Uncertainty remains over representation at Brunei summit

By Monique Chu  /  STAFF REPORTER

With only two weeks to go before this year's Asia Pacific Economic Cooperation (APEC) summit in Brunei, uncertainty remains over who will represent Taiwan.

Ministry of Foreign Affairs (MOFA) officials said yesterday KMT Vice Chairman Vincent Siew (蕭萬長) was still the person chosen to represent President Chen Shui-bian (陳水扁) at the summit.

"So far we haven't received any instructions regarding a change of representative," said Andrew Hsia (夏立言), director general of the Ministry of Foreign Affairs' Department of International Organizations.

Although claiming that the KMT still had the final say on whether he should serve as Chen's envoy, Siew expressed his reservations on the arrangement yesterday following the recent fracas between the KMT and the DPP over the controversial Fourth Nuclear Power Plant.

Siew said if the KMT failed to perceive the DPP as "trustworthy," then he wondered if he could do his job well by representing the DPP's Chen at the APEC summit.

KMT Chairman Lien Chan (連戰) had initially given the nod to the arrangement following confirmation from summit host Brunei last week that Siew was welcome to represent Chen.

But the DPP-led Cabinet announced abruptly last Friday that the government had decided to scrap construction of the Fourth Nuclear Power Plant, a move that came almost immediately after the meeting between Chen and Lien.

Lien then announced a delay in the KMT's approval of Siew's assignment to go to the APEC summit, a move that provoked harsh words from Chen.

KMT spokesman Jason Hu (胡志強) told the Taipei Times yesterday evening that the Presidential Office had not contacted the KMT to inquire as to whether Siew would still attend.

"The only message we've received was the president's criticism," Hu said.

Taiwan's initial choice of Vice Premier Lai In-jaw (賴英照) was turned down by the oil-rich country following pressure from China that Taiwan's president, premier and vice premier were not allowed to attend the summit.

Siew represented former president Lee Teng-hui (李登輝) previously at APEC summits in 1993 and 1994 in his capacity as the chairman of the Council for Economic Planning and Development.

Meanwhile, the Board of Foreign Trade under the Ministry of Economic Affairs (MOEA) announced yesterday that Taiwan would propose a two-year project entitled "Transforming the Digital Divide into a Digital Opportunity" at the upcoming APEC meeting.
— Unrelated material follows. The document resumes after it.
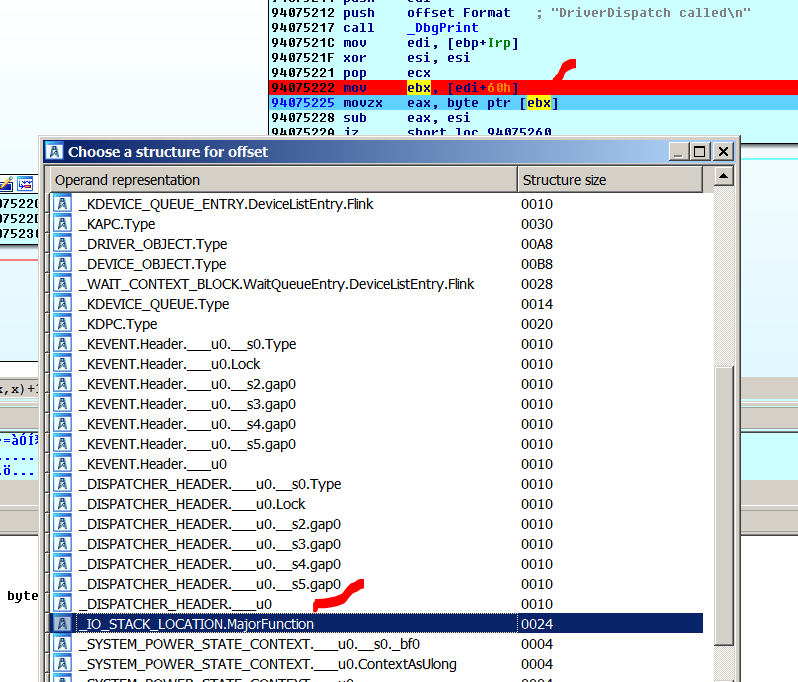Click the icon next to _DRIVER_OBJECT.Type
This screenshot has height=682, width=798.
(62, 244)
Although e-commerce has become one of the most popular themes of various seminars held under the umbrella of APEC, the 21-member group still has a substantial "knowledge gap" regarding the benefits of e-commerce, MOEA officials said.

"Taiwan's initiative was to share our experiences in e-commerce with developing economies in APEC," said Wayne Wu (吳文雅), director-general of the Board of Foreign Trade.